Lancashire’s work from the last decade or so may not have had much of an airing in America, but a surprising amount is viewable on YouTube. One unmissable part of her oeuvre is the first episode of 2000’s Clocking Off, an anthology series created by Paul Abbott, who later made State of Play and Shameless. Her character, Yvonne Kolakowski, has much in common with Catherine Cawood: She’s a slightly desperate, driven woman shouldering family responsibilities others have shirked. And yet she still manages to be sassy rather than sappy. And in both shows, her character very quickly finds herself in bed with a guy but manages to seem earthy and up-for-it rather than easy—she shows that there’s no shame in a single woman being sexual.

Lancashire is that rarest of creatures, the actress who has gotten better parts as she’s gotten older. After a long run of mediocre procedurals, domestic dramas, and period pieces, she has found herself in a remarkable series of roles since 2012: a comedic turn in The Paradise (available on Netflix), the most compelling character on Last Tango in Halifax (two seasons have aired on PBS; Season 1 is on Netflix), and now Happy Valley. Part of her good fortune is that she has become something of a muse for one of Britain’s best TV writers: Sally Wainwright, who wrote Last Tango in Halifax (and the fantastic Scott & Bailey—a kind of Northern English Cagney & Lacey), created Sgt. Cawood with Lancashire in mind.

The role plays to her strengths, especially that uncanny ability to project conflicting values—in this case, a balance between self-sacrifice and utter selfishness, or being absolutely brilliant at her job while sometimes neglecting her duties to focus on her own obsessions.

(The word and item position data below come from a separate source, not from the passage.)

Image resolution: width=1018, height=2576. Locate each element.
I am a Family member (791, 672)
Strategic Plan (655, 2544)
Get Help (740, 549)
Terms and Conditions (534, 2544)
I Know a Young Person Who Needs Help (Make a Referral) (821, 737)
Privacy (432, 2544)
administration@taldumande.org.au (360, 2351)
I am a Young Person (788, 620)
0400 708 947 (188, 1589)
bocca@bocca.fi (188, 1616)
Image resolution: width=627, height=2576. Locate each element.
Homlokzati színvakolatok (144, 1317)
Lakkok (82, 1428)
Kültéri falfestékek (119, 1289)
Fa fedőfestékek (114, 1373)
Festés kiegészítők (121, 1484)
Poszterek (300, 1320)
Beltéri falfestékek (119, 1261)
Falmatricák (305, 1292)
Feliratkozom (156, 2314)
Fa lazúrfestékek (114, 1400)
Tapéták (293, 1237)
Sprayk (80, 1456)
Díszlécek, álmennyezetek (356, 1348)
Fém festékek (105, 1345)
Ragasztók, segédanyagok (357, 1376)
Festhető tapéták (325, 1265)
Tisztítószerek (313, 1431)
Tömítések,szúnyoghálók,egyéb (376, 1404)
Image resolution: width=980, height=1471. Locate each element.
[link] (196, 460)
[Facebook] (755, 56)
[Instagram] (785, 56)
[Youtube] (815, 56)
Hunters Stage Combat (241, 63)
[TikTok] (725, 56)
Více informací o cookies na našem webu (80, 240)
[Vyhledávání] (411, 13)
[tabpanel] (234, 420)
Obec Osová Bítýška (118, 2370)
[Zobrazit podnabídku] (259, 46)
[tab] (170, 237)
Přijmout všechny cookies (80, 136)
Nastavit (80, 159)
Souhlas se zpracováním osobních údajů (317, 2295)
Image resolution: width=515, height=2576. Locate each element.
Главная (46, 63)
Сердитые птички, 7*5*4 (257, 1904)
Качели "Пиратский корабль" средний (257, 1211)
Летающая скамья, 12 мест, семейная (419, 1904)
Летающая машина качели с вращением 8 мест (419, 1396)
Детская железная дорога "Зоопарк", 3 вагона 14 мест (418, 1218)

She’s also provided with endless opportunities to toss off a comedic aside without undermining her character’s seriousness. Her talent for indicating hidden depths—no one stares into space or a steaming mug of tea more soulfully than Lancashire—is given full rein. And unlike some other actresses of a certain age, she’s willing to look like a middle-aged woman who gets too little sleep, grabs too many meals from the police canteen, and whose job sometimes involves getting kicked in the face.

In her Coronation Street days, Lancashire was all slender limbs and skittish energy. Now she’s a more solid and earthy presence who always seems to be the most grown-up person in the room. In one of her first episodes on Coronation Street, her future husband, Curly Watts, promised to teach Raquel to walk like a thoroughbred. These days, no one struts like Sarah Lancashire. On Last Tango in Halifax, she does more walking and talking than the entire cast of The West Wing combined. On Happy Valley, she strides her patch of Yorkshire like an old-time law-woman. She is magnificent.